Competitive Swinging by Paolo Salvagione
photo by Andria Lo
A delicate dance between spectator and athlete, a mediation on the properties of the pendulum, and unabashed grin-making installation art piece, Competitive Swinging by Paolo Salvagione, is now up at the Headlands Center for the Arts Gymnasium in Sausalito, CA.
Paolo Salvagione is the principal clock prototype engineer for The Long Now Foundation‘s Clock Of The Long Now, and was also an artist-in-residence at The Headlands Center last year. This year, when he was asked to create a piece for the old gym, he jumped at the chance:
“I had no idea what I would do, I just knew I loved the space. The piece reveled itself slowly. All the ingredients were there in my mind, dreams, childhood playground memories, pendulums. The challenge of a space that big is how to activate it, it was built in 1907. I spent the evening there with bottle of wine and watched the space as the sun set. I noticed period hardware on the ceiling that once held climbing ropes, a common military exercise. From that observation the piece came together. The old basketball court ask for 5 people a side and the building has 5 window on each side. The nature of athletics asked for competition, my sense of humor loved the idea of competitive swinging.

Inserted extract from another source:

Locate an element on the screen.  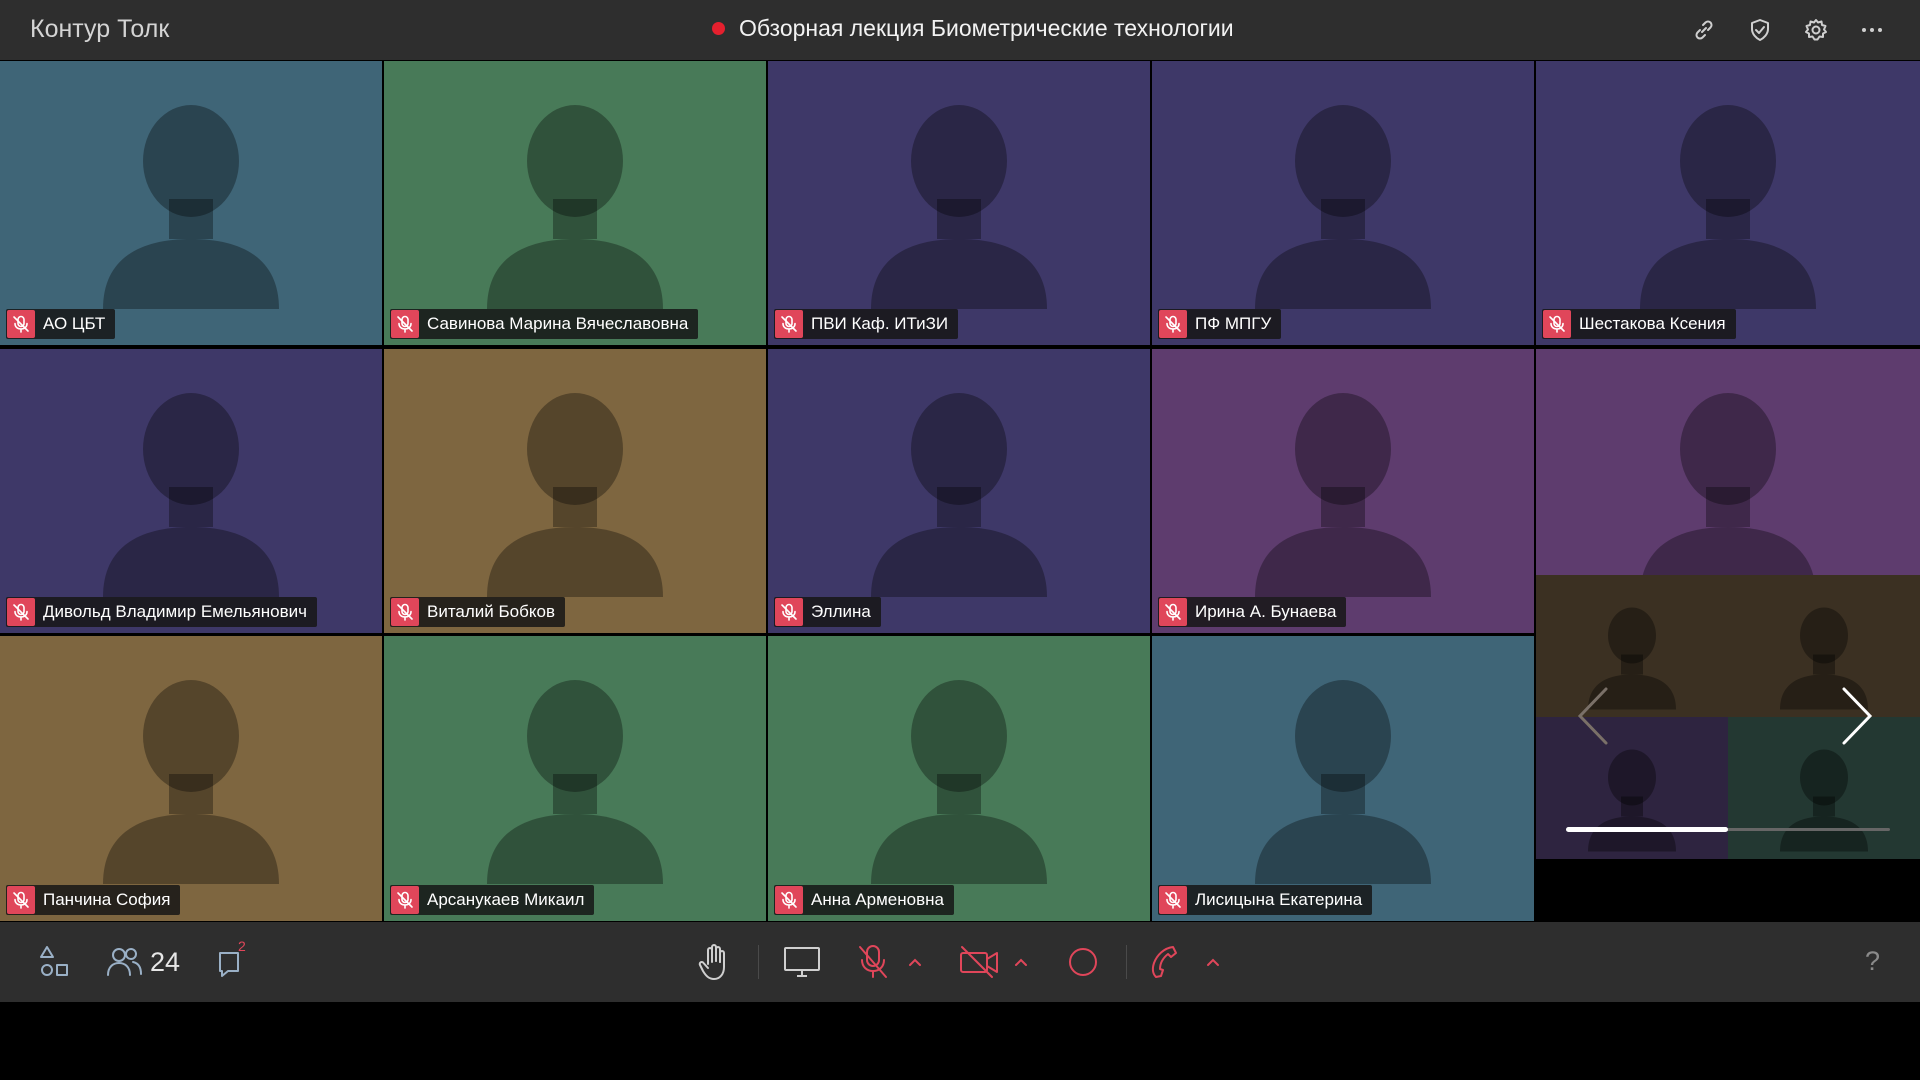
participants-button: 24 is located at coordinates (143, 962).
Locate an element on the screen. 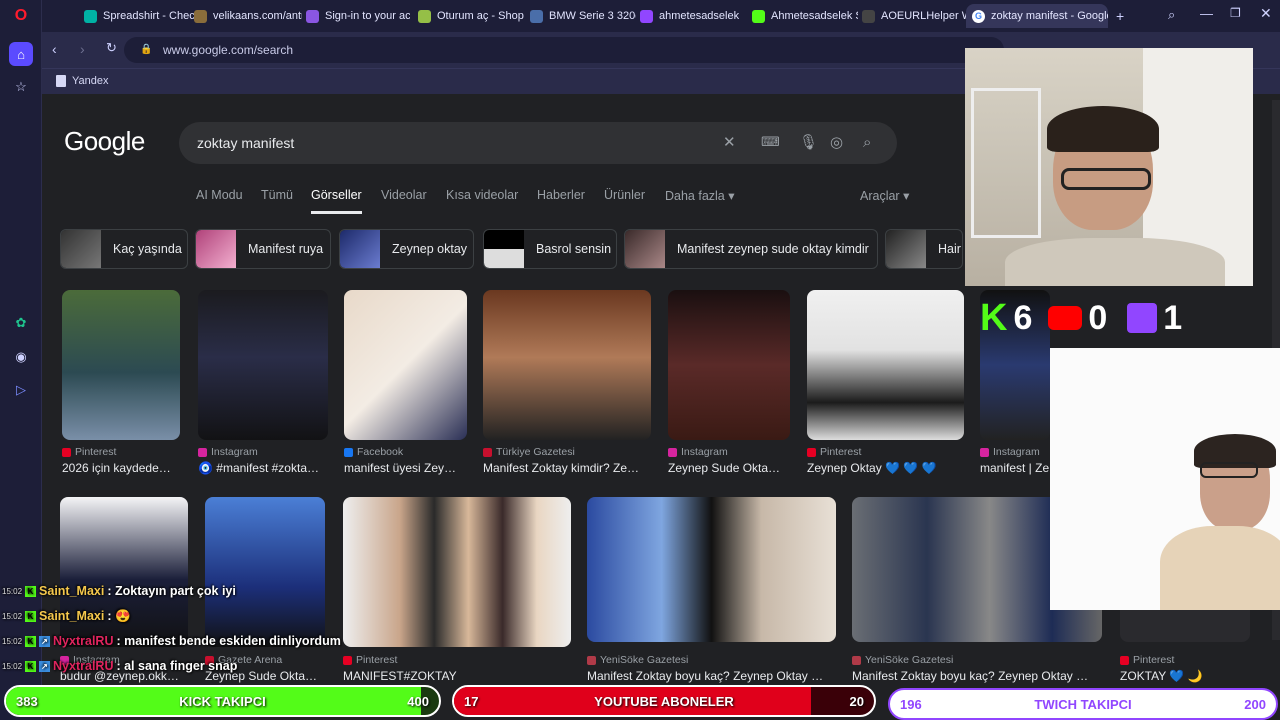  tab-spreadshirt: Spreadshirt - Check is located at coordinates (137, 16).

The next challenge was finding the right swings. In 1992 the rules, concerning playground equipment, were changed. The base of a swing had to be light enough not to break skin if a child was hit in the head with it. Hence the super light plastic swings in contemporary playgrounds. I was determined to reference the swings of my youth and decided to recreate the classic wooden swing with a rope instead of a chain. It was also my intent to make the swings perfectly quiet. I wanted to swing in the space in complete silence. There were a few moments where I thought my efforts to get to this swing-of-the-past seemed absurd but when the installation was complete I knew I had made the right decisions. An installation like this only comes to life when populated, with people, with smiles.”
With his work on the Long Now 10k Clock, and also as a former racing bicycle designer, Paolo rides the line between engineering and art. When asked if he is an artist moonlighting as an engineer, or an engineer in artist clothing, he responds:
“The engineering I do with the Long Now Foundation is monument scale art. My discipline informs my art, my art informs my discipline. The two are so tightly wound in my mind that I have a hard time thinking of one without the other. I feel compelled to show people the dimension that they live in but have forgotten about.”
The closing reception for Competitive Swinging will be at the Headlands Center on May 8th, form 12-5pm.
In the meantime, call ahead to the Headlands Center to see the piece yourself.